───── Text
To illustrate the power of researcher degrees of freedom, Simmons et al. (2011) conducted two hypothetical studies based experiments with live subjects. They argue that these studies “demonstrate how unacceptably easy it is to accumulate (and report) statistically significant evidence for a false hypothesis” [p. 1359]. Simmons et al. (2011, p. 1359) conclude that “flexibility in data collection, analysis, and reporting dramatically increases actual false-positive rates.”

Perhaps in response to concerns similar to those raised by Simmons et al. (2011), the Journal of Accounting Research (JAR) conducted a trial for its annual conference held in May 2017. According to the JAR website, at this conference “authors presented papers developed through a Registration-based Editorial Process (REP). The goal of the conference was to see whether REP could be implemented for accounting research, and to explore how such a process could be best implemented. Papers presented at the conference were subsequently published in May 2018. As summarized by Bloomfield et al. (2018), we learned a lot through the process of developing and publishing these papers, and deemed the experiment a success, but also an ongoing learning process.”

According to Bloomfield et al. (2018, p. 317), “under REP, authors propose a plan to gather and analyze data to test their predictions. Journals send promising proposals to one or more reviewers and recommend revisions. Authors are given the opportunity to review their proposal in response, often multiple times, before the proposal is either rejected or granted in-principle acceptance … regardless of whether [subsequent] results support their predictions.”

Bloomfield et al. (2018, p. 317) contrast REP with the Traditional Editorial Process (“TEP”). Under the TEP, “authors gather their data, analyze it, and write and revise their manuscripts repeatedly before sending them to editors.” Bloomfield et al. (2018, p. 317) suggest that “almost all peer-reviewed articles in social science are published under … the TEP.”

The REP is designed to eliminate questionable research practices, including those identified by Simmons et al. (2011). For example, one form of p-hacking is HARKing (from “Hypothesizing After Results are Known”). In its extreme form, HARKing involves searching for a “significant” correlation and then developing a hypothesis to “predict” it. To illustrate, consider the spurious correlations website provided by Tyler Vigen. This site lists a number of evidently spurious correlations, such as the 99.26% correlation between the divorce rate in Maine and margarine consumption or the 99.79% correlation between US spending on science, space, and technology and suicides by hanging, strangulation and suffocation. The correlations are deemed spurious because normal human beings have strong prior beliefs that no underlying causal relation explains these correlations. Instead, these are regarded as mere coincidence.
──────────
───── Stored data
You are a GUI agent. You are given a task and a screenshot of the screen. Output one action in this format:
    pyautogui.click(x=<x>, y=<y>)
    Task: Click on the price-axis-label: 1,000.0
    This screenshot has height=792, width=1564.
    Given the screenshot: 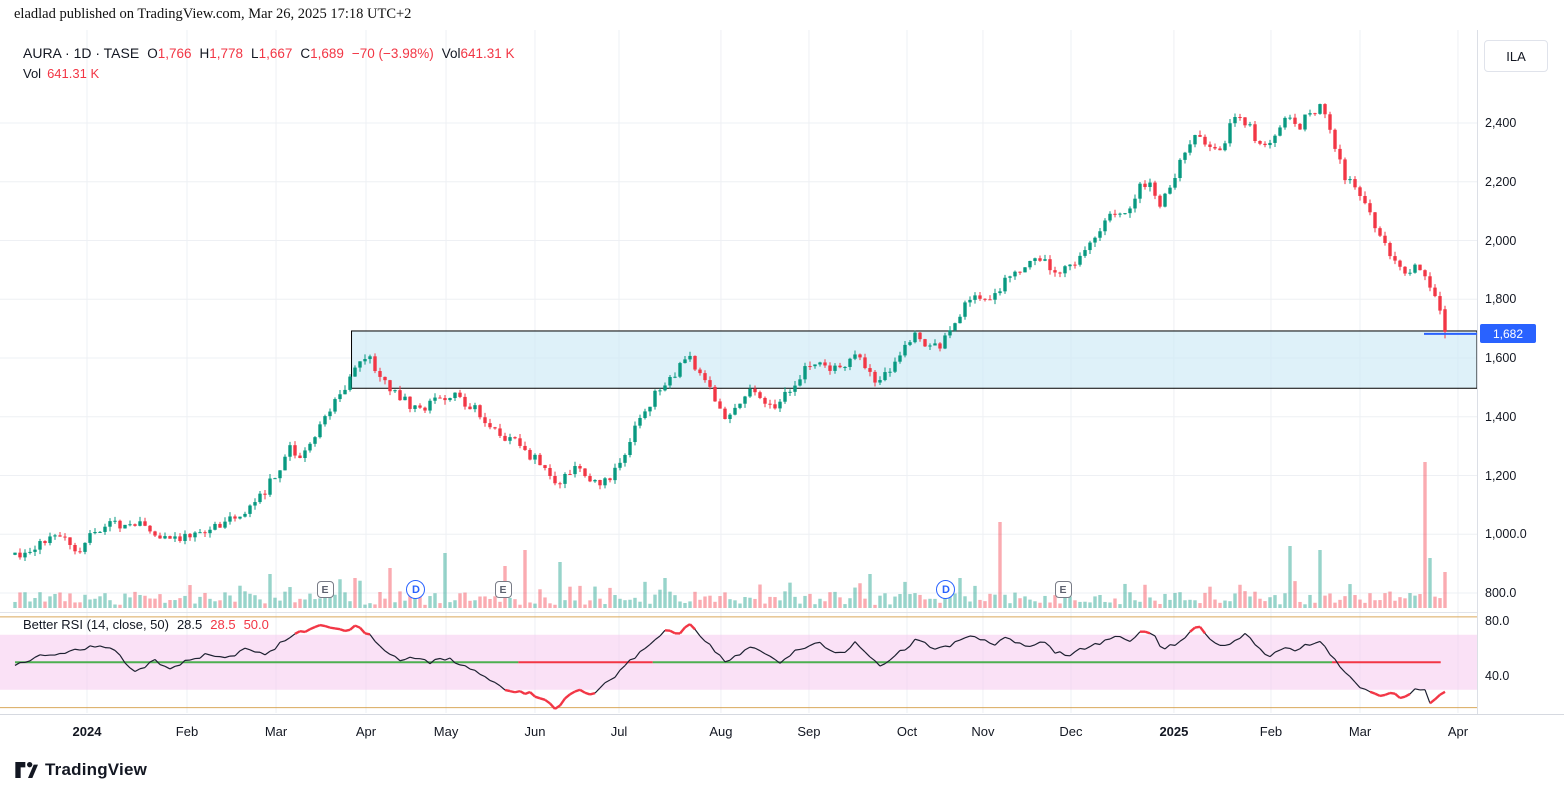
──────────
# Apply what you read
1. Answer these from the text on the Registration-based Editorial Process:
(a) In what month and year was the Journal of Accounting Research conference that trialed the process held?
(b) What phrase does HARKing stand for?
(c) What correlation is given between the divorce rate in Maine and margarine consumption?
2. Translate this sentence from the text on the Registration-based Editorial Process into Spanish: "The correlations are deemed spurious because normal human beings have strong prior beliefs that no underlying causal relation explains these correlations."

# Solutions below
1.
(a) May 2017
(b) Hypothesizing After Results are Known
(c) 99.26%

2. Las correlaciones se consideran espurias porque los seres humanos normales tienen fuertes creencias previas de que ninguna relación causal subyacente explica estas correlaciones.